Jet engines are technically called turbofans, and any passenger who glances at one can see the large fan blades at their front. Those blades spin, ingest vast amounts of air, and propel it backwards, giving the airplane thrust. Most of the air that enters the engine is just blown straight out the back. But some of the air, by design, enters the engine’s core. The air in the core becomes compressed and mixes with burning jet fuel, and that ultra hot air—which can be more than 2,000 degrees Fahrenheit—then turns turbine blades that are a crucial part of how the engine functions. It’s the dust that enters the core that causes the problems.

In fact, there are two main ways that the dust in the hot core is bad for an engine. “It gets to temperatures that the dust becomes liquid,” says Pritchard. “At that point, it flows.” And that flowing dust can cause damage. Another way that dust can cause problems is by sticking to parts and insulating them, and preventing them from being adequately air-cooled. “It can make the part run much hotter,” he says. (All of this is a maintenance and cost issue, Pritchard says, and not a safety concern—dust is not geese.)

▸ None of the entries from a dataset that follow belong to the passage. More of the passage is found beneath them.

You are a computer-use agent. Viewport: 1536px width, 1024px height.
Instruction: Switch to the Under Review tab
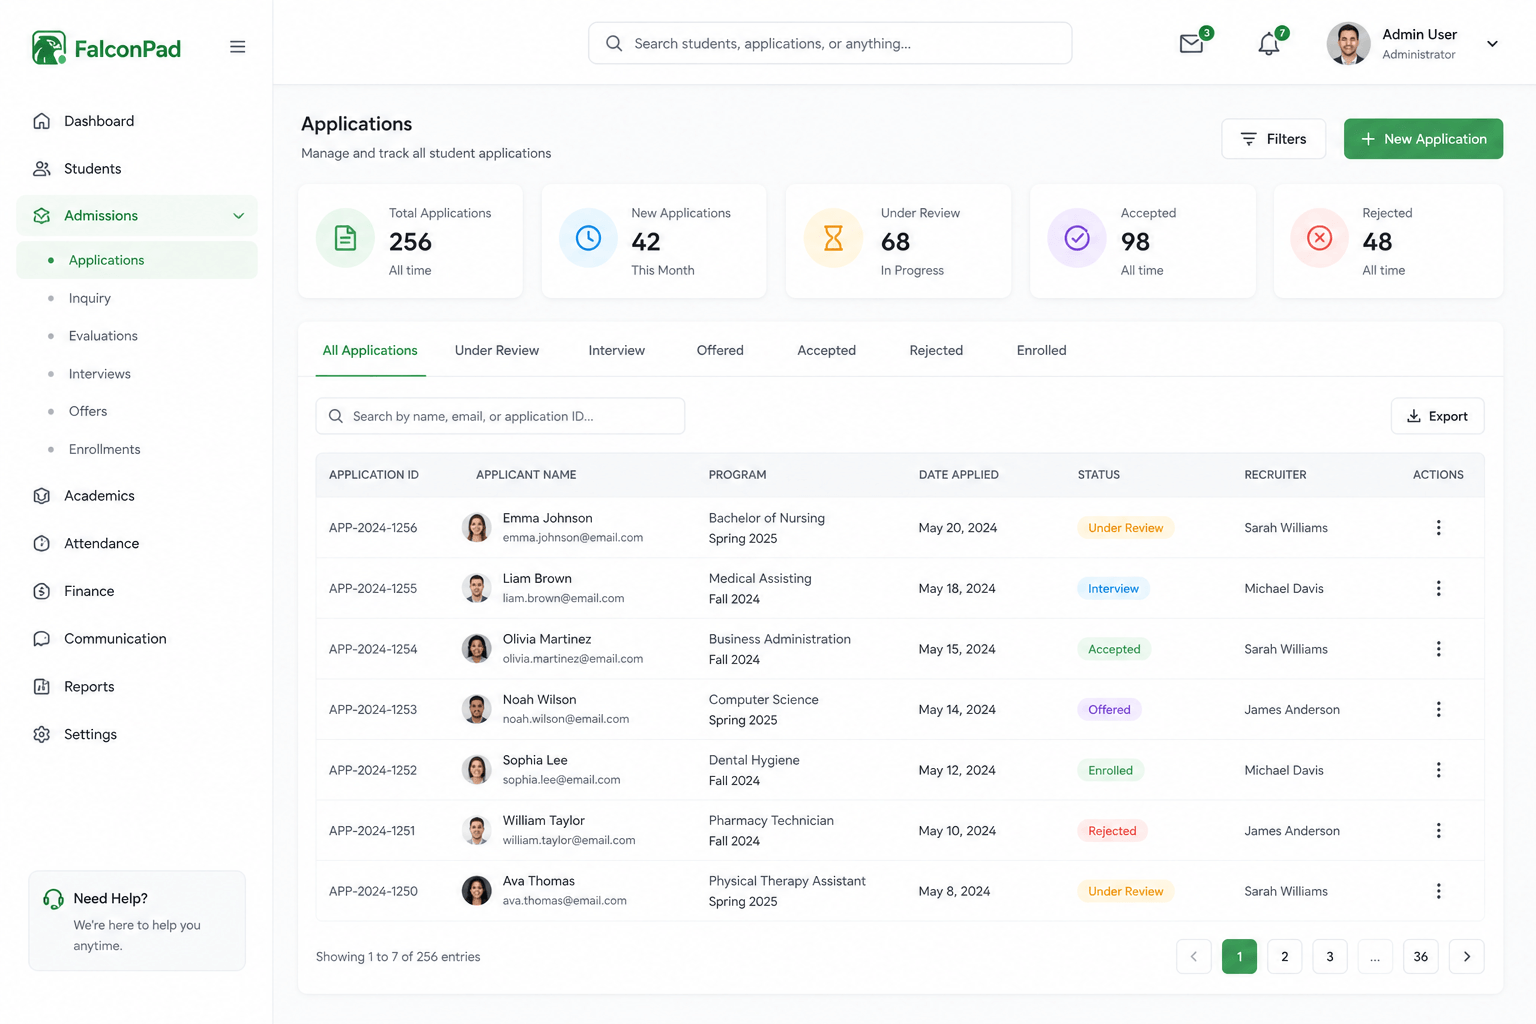point(496,351)
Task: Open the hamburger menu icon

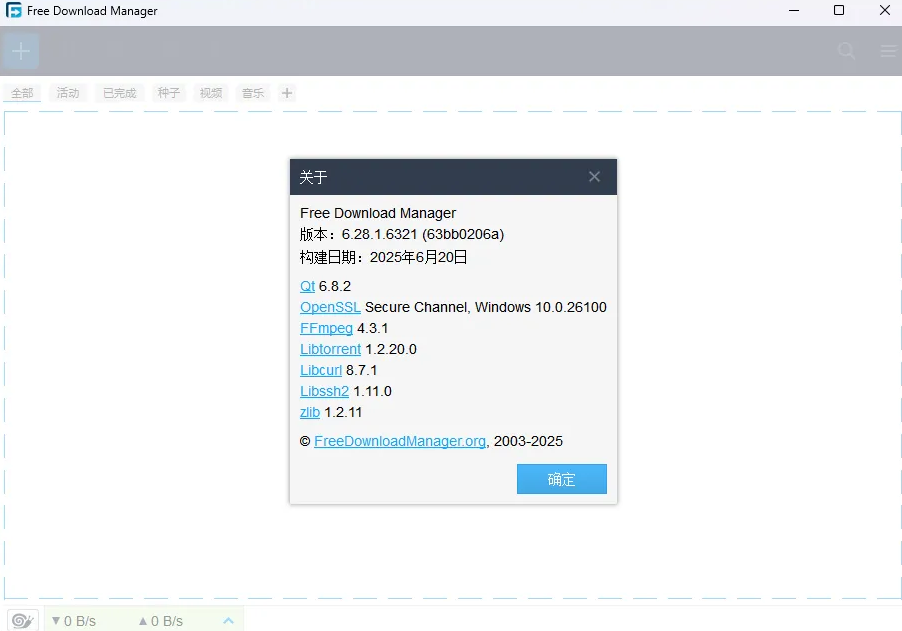Action: click(887, 50)
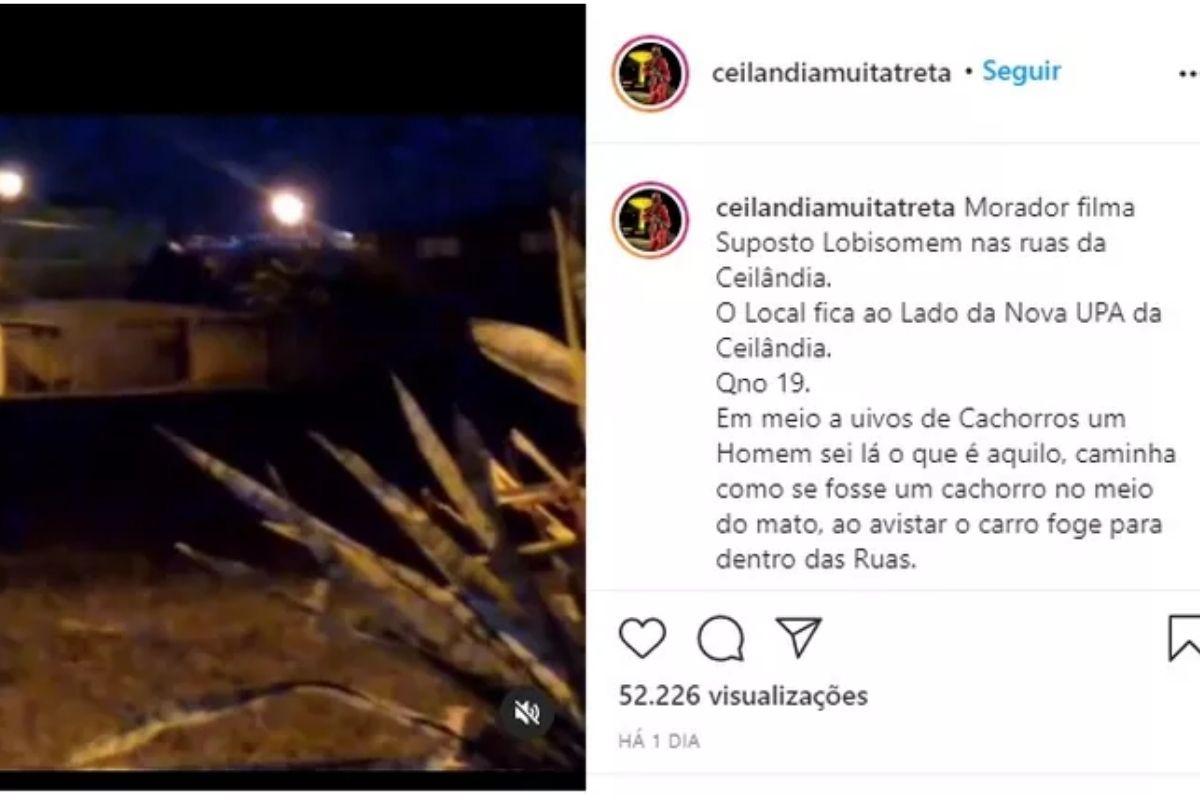This screenshot has width=1200, height=800.
Task: Open comments via speech bubble icon
Action: (x=720, y=638)

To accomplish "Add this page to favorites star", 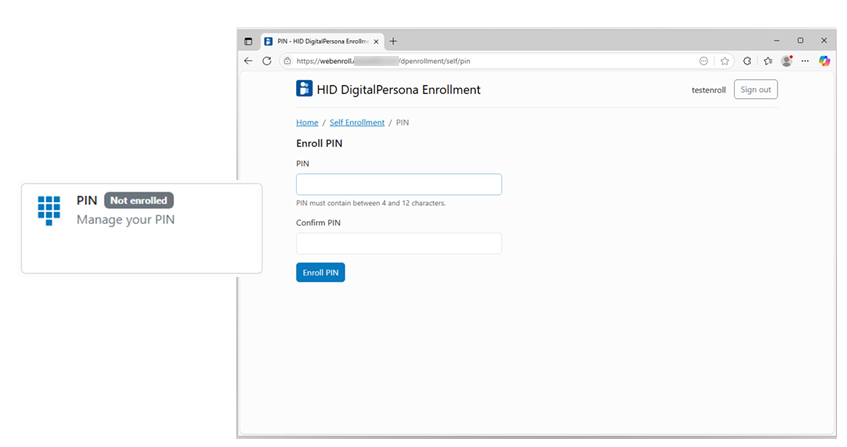I will pyautogui.click(x=725, y=61).
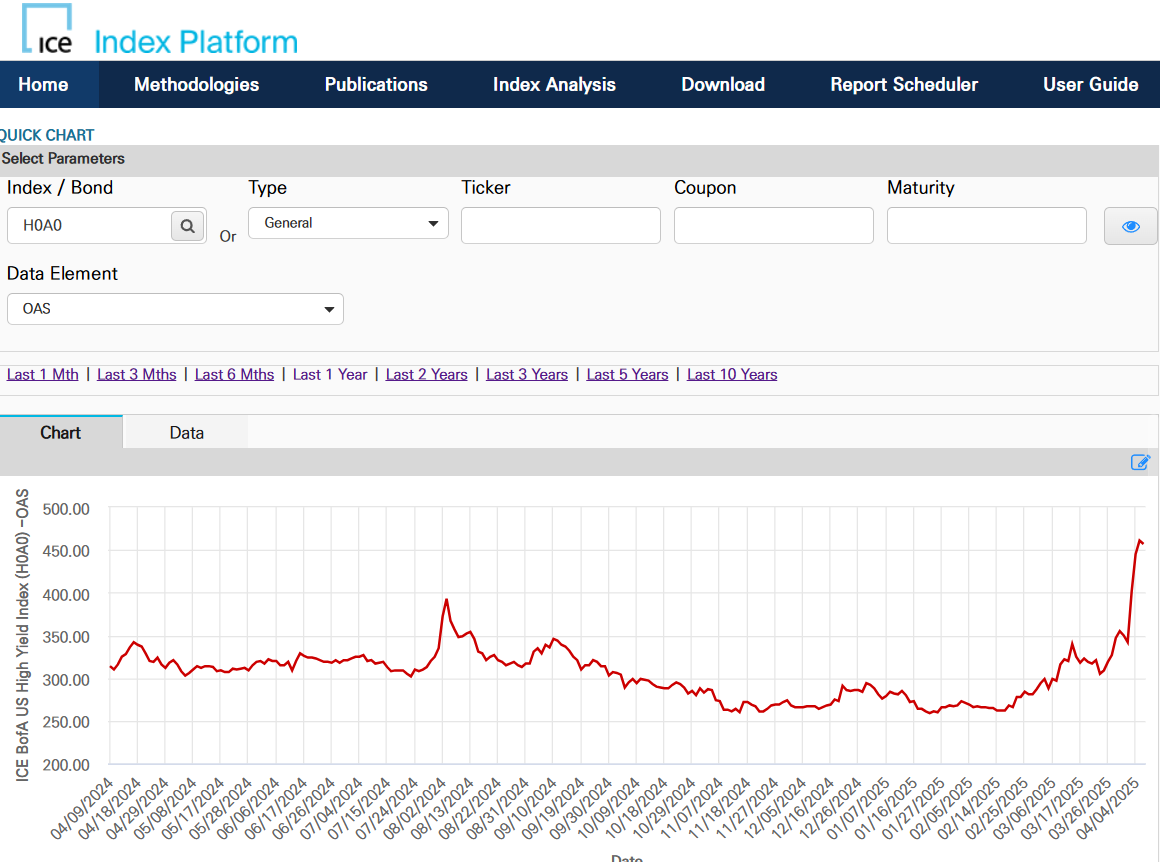
Task: Open the Data Element OAS dropdown
Action: pyautogui.click(x=175, y=309)
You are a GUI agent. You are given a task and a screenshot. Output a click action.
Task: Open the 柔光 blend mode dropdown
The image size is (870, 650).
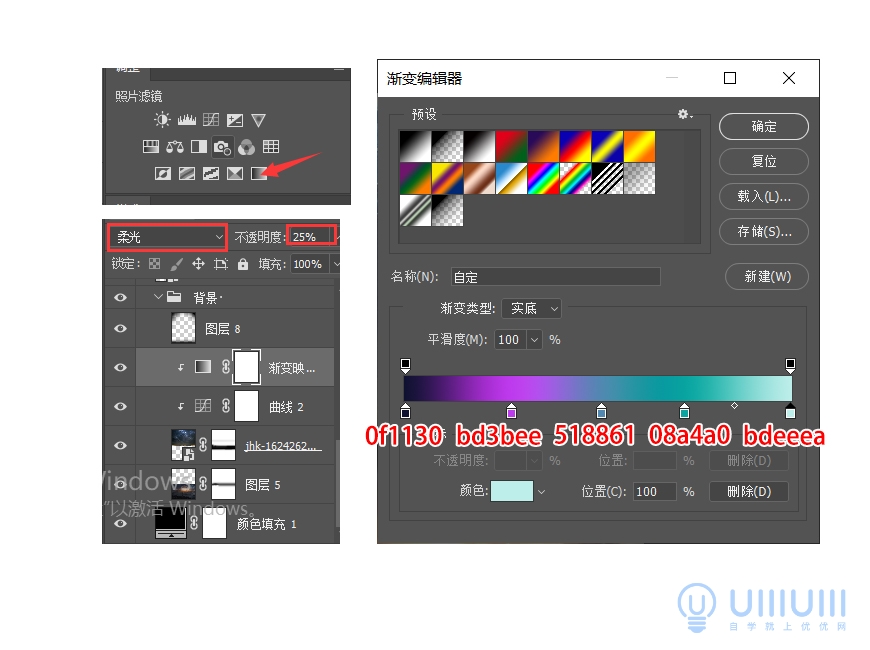166,236
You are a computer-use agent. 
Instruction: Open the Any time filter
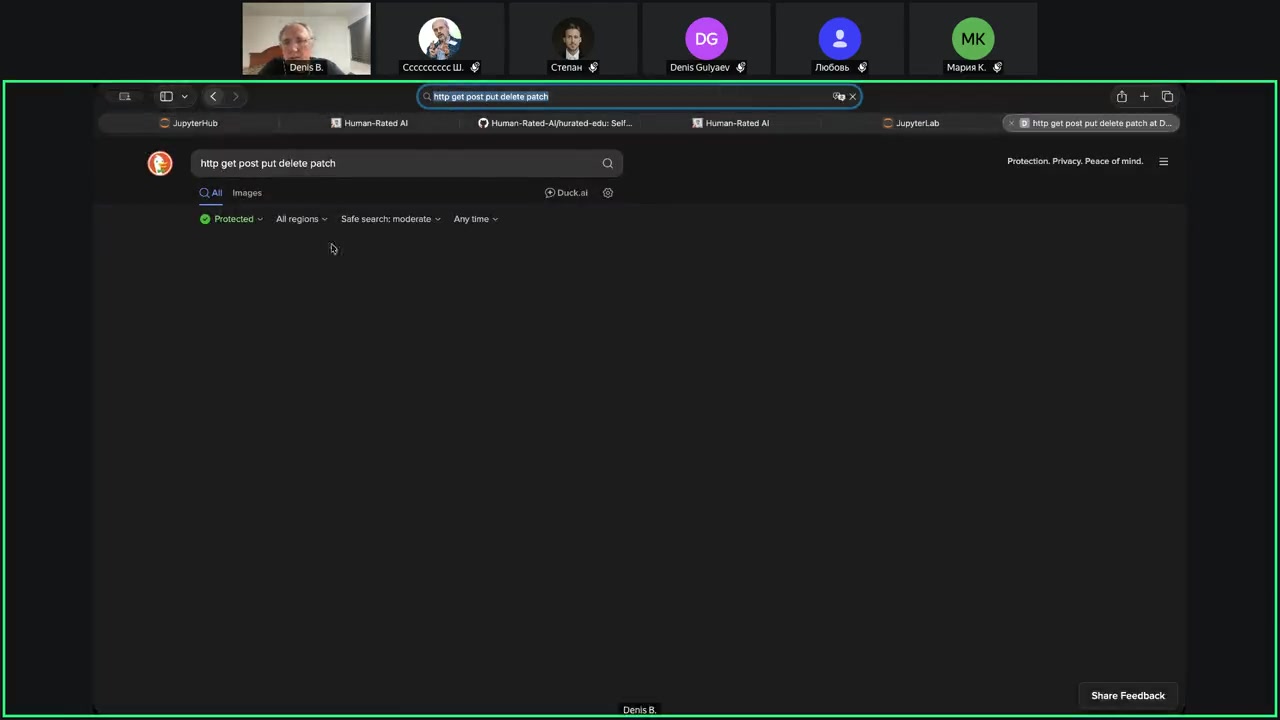tap(475, 219)
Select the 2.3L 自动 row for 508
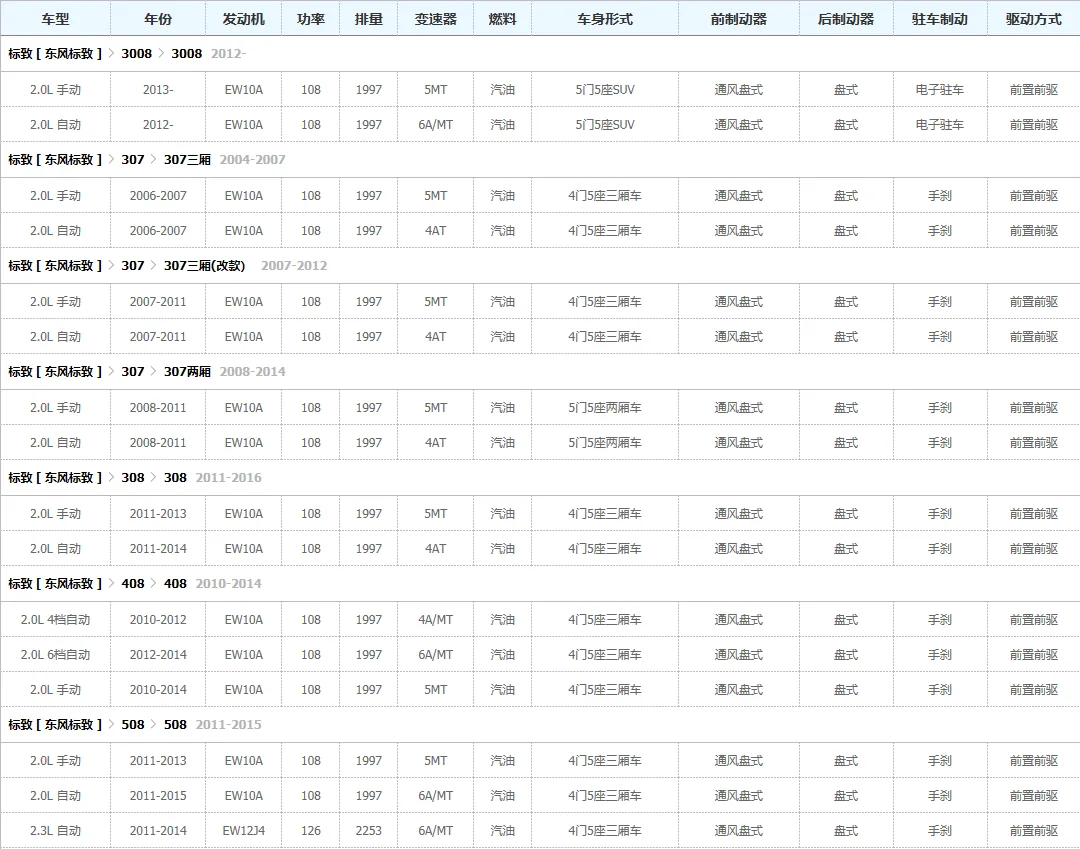The width and height of the screenshot is (1080, 849). pos(540,831)
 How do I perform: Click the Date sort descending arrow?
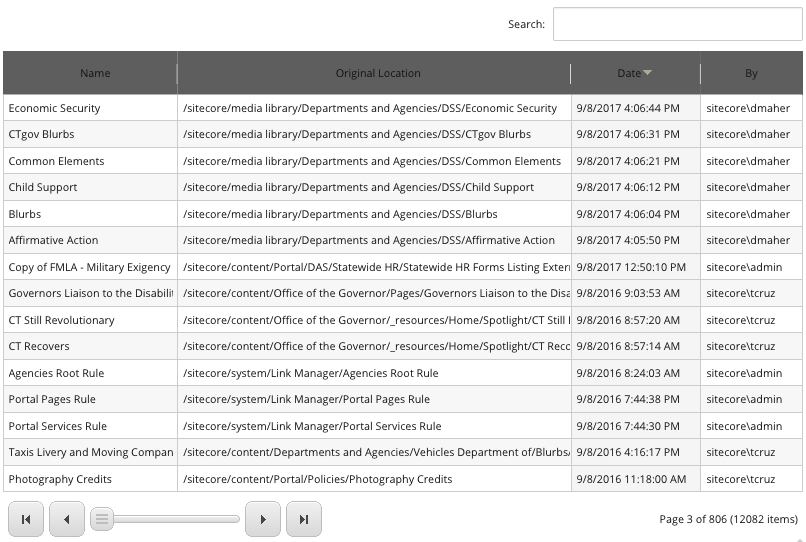coord(648,73)
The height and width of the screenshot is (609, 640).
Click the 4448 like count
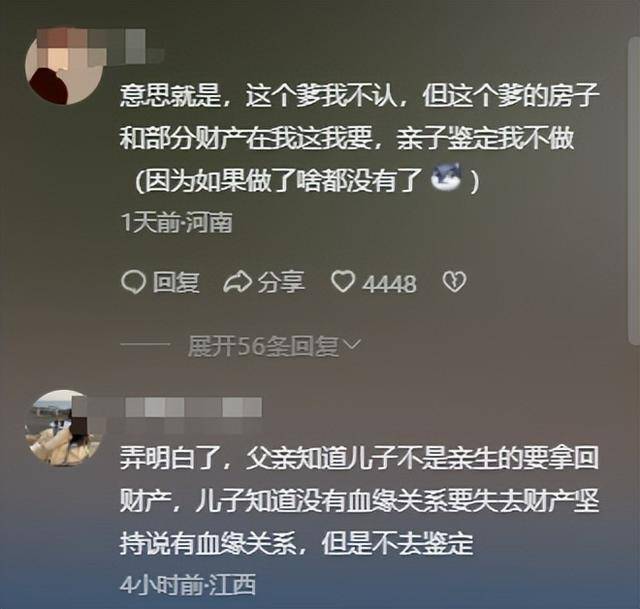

A cutaway LEAP engine demonstration model at the General Electric booth at the Technology and Equipment Exhibition area of the 4th China International Import Expo. [Photo: Tang Ke/Costfoto/Future Publishing/Getty Images]

THE SCIENCE OF DUST

Eventually, the team deciphered the dust code. “Probably only [in] the past five years have we really cracked the nut on the science behind it,” Perez estimates, noting that the process involved geologists working for years to “design the dust.”

Eeshani Godbole, a Research scientist in Ceramics, studies different variations of GE’s dust samples under a chemistry hood in GE Aerospace’s Research Labs in Niskayuna, NY. [Photo: GE]

Besides determining how to design the dust correctly, another key part of reenacting what dust does to an engine has to do with how it gets in there. You can’t just let it get sucked in there out of a pan. “Now we’ve got a system where we have specially formatted nozzles that put the dust in exactly where it needs to,” he says. “So as it goes into the engine, it goes exactly where we want it.

[Image: GE]

The dust endeavor has allowed GE to come with changes for its LEAP engines for next year—these are “special dust durability fixes,” the company says in a blog post. More specifically, the upgrade involves a better blade in the engine’s high-pressure turbine. These LEAP engines, which GE Aerospace and Safran Aircraft Engines jointly make via a company called CFM International, power planes like the Airbus A320neo.

“I have to say, it was difficult,” Pritchard says, looking back at the multiyear dust-making journey. But these days, “to make it—now that we know the recipe—it’s not that difficult.”